── Supplied data ──

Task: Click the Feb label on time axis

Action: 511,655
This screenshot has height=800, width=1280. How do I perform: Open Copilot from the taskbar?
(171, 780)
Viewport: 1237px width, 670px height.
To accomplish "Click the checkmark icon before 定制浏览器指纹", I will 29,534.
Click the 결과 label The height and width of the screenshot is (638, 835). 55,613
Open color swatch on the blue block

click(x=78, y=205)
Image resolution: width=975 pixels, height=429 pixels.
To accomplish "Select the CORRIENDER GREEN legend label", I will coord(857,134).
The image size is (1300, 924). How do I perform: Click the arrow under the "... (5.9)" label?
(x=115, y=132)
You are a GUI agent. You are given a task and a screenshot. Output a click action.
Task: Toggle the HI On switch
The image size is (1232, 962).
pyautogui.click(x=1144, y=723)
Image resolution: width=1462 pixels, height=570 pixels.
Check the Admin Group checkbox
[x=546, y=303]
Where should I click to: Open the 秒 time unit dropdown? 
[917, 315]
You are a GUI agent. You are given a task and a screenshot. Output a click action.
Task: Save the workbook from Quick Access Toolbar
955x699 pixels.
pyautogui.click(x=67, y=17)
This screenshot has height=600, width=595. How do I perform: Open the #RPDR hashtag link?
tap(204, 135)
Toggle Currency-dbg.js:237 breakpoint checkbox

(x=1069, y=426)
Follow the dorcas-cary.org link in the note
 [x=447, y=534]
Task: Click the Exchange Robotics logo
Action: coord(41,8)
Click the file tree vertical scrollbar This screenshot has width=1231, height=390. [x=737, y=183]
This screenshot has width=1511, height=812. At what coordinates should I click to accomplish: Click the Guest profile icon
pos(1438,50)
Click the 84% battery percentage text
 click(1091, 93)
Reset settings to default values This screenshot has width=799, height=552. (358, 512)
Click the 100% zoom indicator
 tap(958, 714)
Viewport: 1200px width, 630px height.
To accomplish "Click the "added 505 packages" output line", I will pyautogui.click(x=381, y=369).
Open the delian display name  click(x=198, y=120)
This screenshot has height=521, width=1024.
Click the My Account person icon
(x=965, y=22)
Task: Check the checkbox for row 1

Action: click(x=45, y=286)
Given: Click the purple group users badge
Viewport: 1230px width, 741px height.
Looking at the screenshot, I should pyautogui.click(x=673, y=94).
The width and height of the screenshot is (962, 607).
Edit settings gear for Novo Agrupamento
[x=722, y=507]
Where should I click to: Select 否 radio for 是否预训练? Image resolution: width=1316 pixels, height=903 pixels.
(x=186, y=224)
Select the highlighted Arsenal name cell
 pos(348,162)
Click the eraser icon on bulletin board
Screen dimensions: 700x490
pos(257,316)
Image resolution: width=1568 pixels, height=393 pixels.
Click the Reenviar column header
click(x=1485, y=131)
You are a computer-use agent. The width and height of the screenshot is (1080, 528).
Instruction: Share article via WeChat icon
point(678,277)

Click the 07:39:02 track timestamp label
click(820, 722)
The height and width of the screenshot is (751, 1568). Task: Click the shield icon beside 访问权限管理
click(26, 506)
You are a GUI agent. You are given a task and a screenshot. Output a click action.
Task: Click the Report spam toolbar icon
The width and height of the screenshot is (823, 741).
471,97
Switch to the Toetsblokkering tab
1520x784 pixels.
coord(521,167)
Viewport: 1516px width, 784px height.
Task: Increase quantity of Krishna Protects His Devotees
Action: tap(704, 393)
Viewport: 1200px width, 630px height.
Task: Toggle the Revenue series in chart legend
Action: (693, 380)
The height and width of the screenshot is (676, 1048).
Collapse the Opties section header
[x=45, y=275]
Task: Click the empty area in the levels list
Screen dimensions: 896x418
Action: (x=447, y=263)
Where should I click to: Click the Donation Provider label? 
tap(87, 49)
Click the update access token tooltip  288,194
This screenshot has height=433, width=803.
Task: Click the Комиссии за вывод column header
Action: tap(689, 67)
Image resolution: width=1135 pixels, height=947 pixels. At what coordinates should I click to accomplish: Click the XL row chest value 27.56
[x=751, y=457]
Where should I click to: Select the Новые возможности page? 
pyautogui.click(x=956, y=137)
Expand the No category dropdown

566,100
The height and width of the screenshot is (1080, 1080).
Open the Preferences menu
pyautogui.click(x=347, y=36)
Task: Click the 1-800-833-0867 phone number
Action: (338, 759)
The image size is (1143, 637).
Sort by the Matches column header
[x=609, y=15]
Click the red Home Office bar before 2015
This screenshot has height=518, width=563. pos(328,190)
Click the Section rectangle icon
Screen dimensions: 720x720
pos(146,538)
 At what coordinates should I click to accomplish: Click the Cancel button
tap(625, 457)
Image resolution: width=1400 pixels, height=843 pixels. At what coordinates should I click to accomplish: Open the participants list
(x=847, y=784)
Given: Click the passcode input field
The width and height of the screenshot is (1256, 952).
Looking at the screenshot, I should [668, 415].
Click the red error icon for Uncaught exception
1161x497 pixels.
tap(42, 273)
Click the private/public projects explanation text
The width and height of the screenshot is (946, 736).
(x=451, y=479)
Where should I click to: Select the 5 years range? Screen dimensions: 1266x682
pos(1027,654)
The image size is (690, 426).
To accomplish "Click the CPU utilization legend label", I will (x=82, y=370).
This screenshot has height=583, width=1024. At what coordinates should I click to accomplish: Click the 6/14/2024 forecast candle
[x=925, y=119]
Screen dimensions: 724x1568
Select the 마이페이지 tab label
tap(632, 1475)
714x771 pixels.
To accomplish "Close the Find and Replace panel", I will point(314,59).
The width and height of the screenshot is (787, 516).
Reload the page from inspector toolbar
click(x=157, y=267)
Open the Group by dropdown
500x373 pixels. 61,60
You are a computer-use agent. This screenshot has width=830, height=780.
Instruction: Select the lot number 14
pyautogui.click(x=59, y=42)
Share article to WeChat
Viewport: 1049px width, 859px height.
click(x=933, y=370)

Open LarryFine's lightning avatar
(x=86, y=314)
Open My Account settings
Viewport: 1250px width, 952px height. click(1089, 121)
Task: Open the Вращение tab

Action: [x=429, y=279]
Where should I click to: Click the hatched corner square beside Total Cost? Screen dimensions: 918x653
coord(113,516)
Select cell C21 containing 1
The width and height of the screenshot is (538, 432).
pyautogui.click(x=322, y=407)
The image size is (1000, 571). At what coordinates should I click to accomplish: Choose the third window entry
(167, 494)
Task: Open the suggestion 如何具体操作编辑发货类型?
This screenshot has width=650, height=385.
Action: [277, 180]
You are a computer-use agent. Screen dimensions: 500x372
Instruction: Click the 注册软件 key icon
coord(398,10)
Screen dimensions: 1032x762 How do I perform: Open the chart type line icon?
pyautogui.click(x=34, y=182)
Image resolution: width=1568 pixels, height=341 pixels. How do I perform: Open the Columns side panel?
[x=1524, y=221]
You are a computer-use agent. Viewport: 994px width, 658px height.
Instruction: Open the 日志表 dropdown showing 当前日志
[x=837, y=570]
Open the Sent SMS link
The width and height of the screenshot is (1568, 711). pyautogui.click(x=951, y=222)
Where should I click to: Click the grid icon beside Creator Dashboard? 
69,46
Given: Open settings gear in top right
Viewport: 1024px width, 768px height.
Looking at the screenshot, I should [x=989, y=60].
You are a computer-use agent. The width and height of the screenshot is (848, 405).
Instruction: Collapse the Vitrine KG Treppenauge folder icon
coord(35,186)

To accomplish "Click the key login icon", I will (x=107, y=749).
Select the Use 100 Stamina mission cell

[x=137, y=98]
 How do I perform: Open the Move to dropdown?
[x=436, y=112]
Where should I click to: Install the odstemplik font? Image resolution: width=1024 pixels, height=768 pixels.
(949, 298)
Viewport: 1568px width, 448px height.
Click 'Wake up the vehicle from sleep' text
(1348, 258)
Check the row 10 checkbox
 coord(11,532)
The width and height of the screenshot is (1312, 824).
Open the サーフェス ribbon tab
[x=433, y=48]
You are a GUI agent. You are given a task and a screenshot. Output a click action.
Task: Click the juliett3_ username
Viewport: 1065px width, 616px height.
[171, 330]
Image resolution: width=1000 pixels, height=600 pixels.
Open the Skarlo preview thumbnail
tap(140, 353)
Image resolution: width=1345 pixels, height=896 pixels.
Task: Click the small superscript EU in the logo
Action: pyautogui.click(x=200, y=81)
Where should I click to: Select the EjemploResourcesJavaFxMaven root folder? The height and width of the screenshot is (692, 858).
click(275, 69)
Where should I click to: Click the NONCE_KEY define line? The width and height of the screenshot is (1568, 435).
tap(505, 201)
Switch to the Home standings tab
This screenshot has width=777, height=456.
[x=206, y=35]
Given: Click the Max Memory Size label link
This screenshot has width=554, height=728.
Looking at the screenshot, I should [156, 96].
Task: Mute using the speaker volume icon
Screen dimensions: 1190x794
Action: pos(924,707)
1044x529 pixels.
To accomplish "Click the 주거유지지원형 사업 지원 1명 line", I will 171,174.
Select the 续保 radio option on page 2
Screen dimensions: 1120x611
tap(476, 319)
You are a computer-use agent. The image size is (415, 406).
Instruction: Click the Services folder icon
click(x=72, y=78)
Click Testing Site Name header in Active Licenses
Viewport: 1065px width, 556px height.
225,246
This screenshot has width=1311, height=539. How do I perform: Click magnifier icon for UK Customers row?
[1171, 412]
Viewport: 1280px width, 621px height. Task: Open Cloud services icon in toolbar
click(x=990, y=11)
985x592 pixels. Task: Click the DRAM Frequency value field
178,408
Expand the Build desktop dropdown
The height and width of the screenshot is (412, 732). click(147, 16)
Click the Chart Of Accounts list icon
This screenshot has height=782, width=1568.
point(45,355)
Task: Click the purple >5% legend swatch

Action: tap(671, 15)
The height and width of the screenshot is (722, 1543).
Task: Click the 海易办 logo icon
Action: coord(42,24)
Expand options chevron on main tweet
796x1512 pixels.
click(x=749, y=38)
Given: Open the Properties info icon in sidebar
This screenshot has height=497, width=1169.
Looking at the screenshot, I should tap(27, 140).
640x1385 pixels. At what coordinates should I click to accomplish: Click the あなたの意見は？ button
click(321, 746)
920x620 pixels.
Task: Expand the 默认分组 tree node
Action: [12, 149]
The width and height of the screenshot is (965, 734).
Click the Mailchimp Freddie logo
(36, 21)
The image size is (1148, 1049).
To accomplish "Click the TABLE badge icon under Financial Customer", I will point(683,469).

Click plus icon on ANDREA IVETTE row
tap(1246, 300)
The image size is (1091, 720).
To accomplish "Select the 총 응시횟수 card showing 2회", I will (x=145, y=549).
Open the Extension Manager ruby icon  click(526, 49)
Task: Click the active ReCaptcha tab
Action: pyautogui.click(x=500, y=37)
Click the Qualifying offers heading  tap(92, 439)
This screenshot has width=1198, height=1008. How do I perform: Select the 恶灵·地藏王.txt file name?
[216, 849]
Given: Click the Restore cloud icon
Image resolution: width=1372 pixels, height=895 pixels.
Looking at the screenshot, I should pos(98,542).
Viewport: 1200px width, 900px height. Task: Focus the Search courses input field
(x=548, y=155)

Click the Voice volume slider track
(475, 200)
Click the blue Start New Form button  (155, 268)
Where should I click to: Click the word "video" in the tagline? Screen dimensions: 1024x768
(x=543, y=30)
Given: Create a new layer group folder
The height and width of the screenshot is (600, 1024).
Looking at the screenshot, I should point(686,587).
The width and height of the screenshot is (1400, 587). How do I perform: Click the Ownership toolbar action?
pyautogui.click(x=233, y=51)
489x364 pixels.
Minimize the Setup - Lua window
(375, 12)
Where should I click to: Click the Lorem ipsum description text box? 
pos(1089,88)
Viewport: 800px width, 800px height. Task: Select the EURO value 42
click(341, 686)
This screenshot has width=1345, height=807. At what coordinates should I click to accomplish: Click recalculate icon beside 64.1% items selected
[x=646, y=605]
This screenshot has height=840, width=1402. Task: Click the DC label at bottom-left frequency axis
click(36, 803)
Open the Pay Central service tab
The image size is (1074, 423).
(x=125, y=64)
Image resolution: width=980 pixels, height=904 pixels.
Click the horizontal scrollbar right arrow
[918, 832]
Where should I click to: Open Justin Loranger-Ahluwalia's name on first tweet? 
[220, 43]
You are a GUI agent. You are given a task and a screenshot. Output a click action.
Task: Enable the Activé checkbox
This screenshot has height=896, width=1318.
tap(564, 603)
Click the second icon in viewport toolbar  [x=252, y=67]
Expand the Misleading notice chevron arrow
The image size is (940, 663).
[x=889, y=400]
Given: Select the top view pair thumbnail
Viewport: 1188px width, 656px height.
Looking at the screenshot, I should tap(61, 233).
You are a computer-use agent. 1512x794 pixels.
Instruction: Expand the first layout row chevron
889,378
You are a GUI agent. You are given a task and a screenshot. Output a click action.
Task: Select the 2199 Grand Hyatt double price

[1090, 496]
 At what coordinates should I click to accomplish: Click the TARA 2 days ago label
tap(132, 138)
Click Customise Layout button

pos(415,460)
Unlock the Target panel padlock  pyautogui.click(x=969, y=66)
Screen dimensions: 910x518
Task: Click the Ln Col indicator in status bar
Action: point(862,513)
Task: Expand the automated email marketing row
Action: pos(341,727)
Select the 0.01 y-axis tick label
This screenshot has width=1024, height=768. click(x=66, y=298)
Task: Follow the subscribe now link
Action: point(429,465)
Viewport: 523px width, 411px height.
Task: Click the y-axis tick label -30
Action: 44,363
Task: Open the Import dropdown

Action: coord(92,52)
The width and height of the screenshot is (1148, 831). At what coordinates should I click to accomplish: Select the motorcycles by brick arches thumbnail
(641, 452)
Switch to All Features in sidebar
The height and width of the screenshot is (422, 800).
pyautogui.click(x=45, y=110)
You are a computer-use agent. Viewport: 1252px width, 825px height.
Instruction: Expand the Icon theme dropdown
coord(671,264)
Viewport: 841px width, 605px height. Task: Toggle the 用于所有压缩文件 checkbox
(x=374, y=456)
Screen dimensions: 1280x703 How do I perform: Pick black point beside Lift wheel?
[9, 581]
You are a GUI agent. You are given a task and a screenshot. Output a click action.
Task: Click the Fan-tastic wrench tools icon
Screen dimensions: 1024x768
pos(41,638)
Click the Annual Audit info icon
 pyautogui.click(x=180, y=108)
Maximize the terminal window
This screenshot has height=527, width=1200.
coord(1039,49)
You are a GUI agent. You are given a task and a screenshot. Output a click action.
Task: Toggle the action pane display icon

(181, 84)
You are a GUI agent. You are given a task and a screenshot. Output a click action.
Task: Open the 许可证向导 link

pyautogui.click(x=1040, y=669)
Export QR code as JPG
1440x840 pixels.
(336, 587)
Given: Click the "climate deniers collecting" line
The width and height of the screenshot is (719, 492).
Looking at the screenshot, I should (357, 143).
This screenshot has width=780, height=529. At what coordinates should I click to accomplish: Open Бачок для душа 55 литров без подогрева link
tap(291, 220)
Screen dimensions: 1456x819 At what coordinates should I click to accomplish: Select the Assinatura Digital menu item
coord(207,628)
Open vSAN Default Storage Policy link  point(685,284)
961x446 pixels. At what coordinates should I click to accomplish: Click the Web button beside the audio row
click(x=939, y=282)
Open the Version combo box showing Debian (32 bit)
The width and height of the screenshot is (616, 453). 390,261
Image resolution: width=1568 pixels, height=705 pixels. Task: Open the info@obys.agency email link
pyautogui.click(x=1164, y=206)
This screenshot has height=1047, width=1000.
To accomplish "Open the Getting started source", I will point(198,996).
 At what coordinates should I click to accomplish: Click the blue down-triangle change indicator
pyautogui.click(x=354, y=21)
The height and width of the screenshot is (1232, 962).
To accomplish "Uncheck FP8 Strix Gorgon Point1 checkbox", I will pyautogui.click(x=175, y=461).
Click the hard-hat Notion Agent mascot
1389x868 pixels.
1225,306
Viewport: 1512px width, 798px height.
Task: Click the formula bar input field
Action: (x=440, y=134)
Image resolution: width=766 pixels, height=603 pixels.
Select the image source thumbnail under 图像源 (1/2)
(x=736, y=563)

───

-- Your objective --
The line above containing "Given: Click the Restore cloud icon", the line containing "Image resolution: width=980", and every line between them are to be transcribed exactly; no other line is wanted.

-- Problem solution --
Given: Click the Restore cloud icon
Image resolution: width=1372 pixels, height=895 pixels.
Looking at the screenshot, I should pos(98,542).
Viewport: 1200px width, 900px height. Task: Focus the Search courses input field
(x=548, y=155)

Click the Voice volume slider track
(475, 200)
Click the blue Start New Form button  (155, 268)
Where should I click to: Click the word "video" in the tagline? Screen dimensions: 1024x768
(x=543, y=30)
Given: Create a new layer group folder
The height and width of the screenshot is (600, 1024).
Looking at the screenshot, I should point(686,587).
The width and height of the screenshot is (1400, 587). How do I perform: Click the Ownership toolbar action?
pyautogui.click(x=233, y=51)
489x364 pixels.
Minimize the Setup - Lua window
(375, 12)
Where should I click to: Click the Lorem ipsum description text box? 
pos(1089,88)
Viewport: 800px width, 800px height. Task: Select the EURO value 42
click(341, 686)
This screenshot has width=1345, height=807. At what coordinates should I click to accomplish: Click recalculate icon beside 64.1% items selected
[x=646, y=605]
This screenshot has height=840, width=1402. Task: Click the DC label at bottom-left frequency axis
click(36, 803)
Open the Pay Central service tab
The image size is (1074, 423).
(x=125, y=64)
Image resolution: width=980 pixels, height=904 pixels.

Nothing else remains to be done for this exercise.